[Rhodes22-list] History - Another Great One Gone West

Brad Haslett flybrad at gmail.com
Mon Nov 5 05:35:03 EST 2007


John,

Fred Bock was flying "Bockscar" but it was Charles Sweeney who was actually
in command of the mission.

In more recent news, alJeezera is accusing the US of dropping a nuke on the
Syrian target that Israel took out in September. Er, are they making excuses
for when radioactive contamination is found at the site? That whole raid
hasn't gotten much press and both the IDF and the Syrians aren't saying much
if anything about what happened.  It sure smells like a nuclear facility and
the speculation is that a North Korean warhead had just been delivered a few
days prior.

We survived 50 years of the Cold War because while the Russian leaders may
have been aggressive and brutal, they didn't have a death wish.  I don't
think MAD and other lines of rational thinking apply to this new bunch of
"leaders".

Brad

On 11/4/07, john Belanger <jhnblngr at yahoo.com> wrote:
>
> i seem to recall the reasoning was that having seen a willingness to
> commit forces to suicidal missions and refusals to surrender to american
> troops on guadalcanal, truman did not want any more unnecessary casualties.
> but i also heard that hiroshima and nagasaki were not bombed at all prior to
> the a-bomb so that the effects could be judged accurately. tibbets is well
> known, but who commanded the nagasaki bomber?
>
> Brad Haslett <flybrad at gmail.com> wrote:  No doubt, everyone read the news
> this week that Paul Tibbets died. I have
> an acquaintance from Illinois, recently retired as an engineer from
> Caterpillar, who lost siblings in Hiroshima. Not directly from the bomb
> but
> from the mudslides as a result of the hillsides being denuded and the
> subsequent rains from the condensation nuclei. Ike was against it but he
> wasn't asked. I don't second guess Harry on the decision.
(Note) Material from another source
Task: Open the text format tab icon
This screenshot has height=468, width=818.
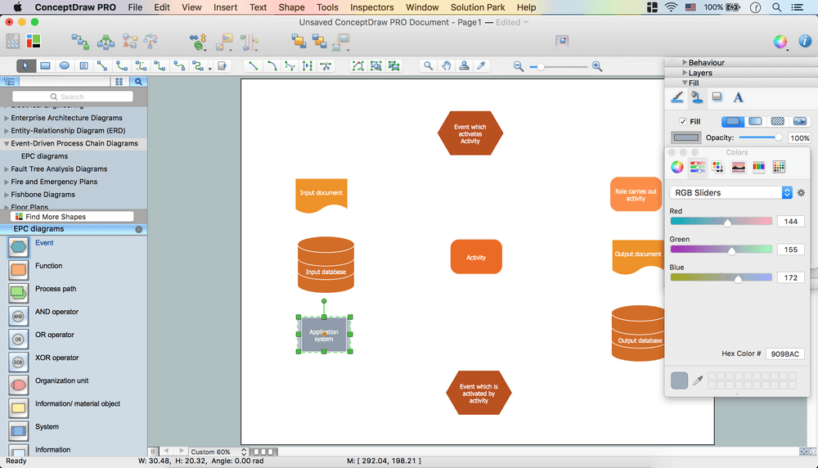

MacArthur wanted
> to use them against China but was overruled. I am convinced that any
> leader
> who refuses to acknowledge the Holocaust doesn't need possession of one.
> Anyway, here's the view from Mr. Tibbets.
>
> Brad
>
> ----------------------------
>
> chicagotribune.com Editorial Paul Tibbets and the bomb
>
> November 4, 2007
> * *
>
>
> For many Americans, J. Robert Oppenheimer was the genius who created the
> atomic bomb and later agonized about it. By contrast, Lt. Col. Paul
> Tibbets
> Jr. was the pilot who dropped the bomb and famously said he never lost a
> night's sleep over it.
>
> Tibbets, who died Thursday at his home in Columbus, Ohio, was no
> gunslinger.
> He was a plain-spoken Midwesterner who, before launching the most
> cataclysmic military attack in human history, named his B-29 bomber after
> his mom.
>
> Tibbets had no clear idea of what to expect as he flew over Hiroshima on
> August 6, 1945. He said of the blast that killed tens of thousands
> instantly: "If Dante had been with us on the plane, he would have been
> terrified. The city we had seen so clearly in the sunlight a few minutes
> before was now an ugly smudge. It had completely disappeared under this
> awful blanket of smoke and fire."
>
> Those are not the words of a man who relished destruction. They are the
> words of a man who did his duty.
>
> Over the years, a few critics have questioned the decision to bomb Japan,
> speculating about whether Japan would have surrendered without suffering
> such a horrendous attack. There were critics even in 1945. After the
> mission, Tibbets and other senior officers met with President Harry
> Truman,
> who pounded his fist on the desk, and said "If anyone gives you a hard
> time
> about that decision, you refer them to me. Because I'm the one who sent
> you.'"
>
> But Tibbets wouldn't pass the buck. He never apologized for that mission
> and
> never had reason to. To him, and millions of Americans, the world's first
> nuclear attack cut short World War II. Countless Americans didn't die in
> an
> invasion of Japan because of that decision.
>
> "Just hang a sign on the nose of the plane," Tibbets said in 2001. "Have
> the
> sign say: `We did what we were supposed to do.'"
>
> In that sense, Tibbets did much more than drop the first atomic bomb. He
> came to personify America's postwar struggle -- and, ultimately, reluctant
> comfort -- with the decision to obliterate much of Hiroshima.
>
> That bombing and the subsequent attack on Nagasaki exposed the horrors of
> nuclear war. America and its allies have spent decades trying to slow the
> spread of nuclear weapons and ensure that they will never be used again.
>
> What those bombings didn't produce, partly because of a tough, resolute
> pilot from Columbus, were decades of second-guessing and guilt for most
> Americans.
>
> Tibbets helped end a brutal war. He moved on, and so did they.